For the second segmentation fault, line 1989 in core.py calls XGBoosterEvalOneIter in xgboost's C library.
The computer I am running on has 64gb or memory. Each time I run this code, I monitor the amount of memory it consumes, and the highest memory usage I've seen is 22.3gb. I have tried reducing the amount of data I use down to 50%, 33%, 25%, 10%, 5% and 1% to no avail.
Sometimes, the code is able to do a few (2-4) iterations of bayes optimization, however it always gets the segmentation fault.
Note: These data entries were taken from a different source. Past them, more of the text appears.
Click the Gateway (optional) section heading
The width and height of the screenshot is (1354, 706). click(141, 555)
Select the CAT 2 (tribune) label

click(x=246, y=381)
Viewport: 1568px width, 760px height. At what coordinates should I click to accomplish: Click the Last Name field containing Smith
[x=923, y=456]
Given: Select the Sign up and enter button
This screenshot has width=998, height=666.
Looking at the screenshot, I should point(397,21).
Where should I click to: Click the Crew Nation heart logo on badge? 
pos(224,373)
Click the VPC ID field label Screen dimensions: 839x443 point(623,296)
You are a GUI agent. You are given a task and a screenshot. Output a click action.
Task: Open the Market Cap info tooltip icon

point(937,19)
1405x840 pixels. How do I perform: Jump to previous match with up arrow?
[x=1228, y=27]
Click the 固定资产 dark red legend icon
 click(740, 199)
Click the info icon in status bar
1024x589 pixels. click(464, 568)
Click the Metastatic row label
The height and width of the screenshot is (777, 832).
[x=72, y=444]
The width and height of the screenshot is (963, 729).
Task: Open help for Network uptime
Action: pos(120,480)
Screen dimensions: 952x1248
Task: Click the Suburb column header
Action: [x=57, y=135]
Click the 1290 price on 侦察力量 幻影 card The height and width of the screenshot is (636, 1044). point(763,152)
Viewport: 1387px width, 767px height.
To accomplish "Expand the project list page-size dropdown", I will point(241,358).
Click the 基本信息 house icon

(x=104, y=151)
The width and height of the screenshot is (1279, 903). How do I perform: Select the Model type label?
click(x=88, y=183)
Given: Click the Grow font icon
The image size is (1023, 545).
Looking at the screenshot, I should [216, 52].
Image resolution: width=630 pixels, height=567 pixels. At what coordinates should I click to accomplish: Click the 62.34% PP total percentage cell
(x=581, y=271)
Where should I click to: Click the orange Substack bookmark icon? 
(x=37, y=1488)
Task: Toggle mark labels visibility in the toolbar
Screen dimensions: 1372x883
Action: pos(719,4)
I have used mamba to setup my environment, and these are the following versions of each relevant package I am using:
python3 = 3.11.4, xgboost = 1.7.4, scikit-learn = 1.3.0, numpy = 1.25.0, pandas = 2.0.3
The local machine I am using run this code has Ubuntu 22.04 installed, 64gb of memory, and an intel 13th gen processor.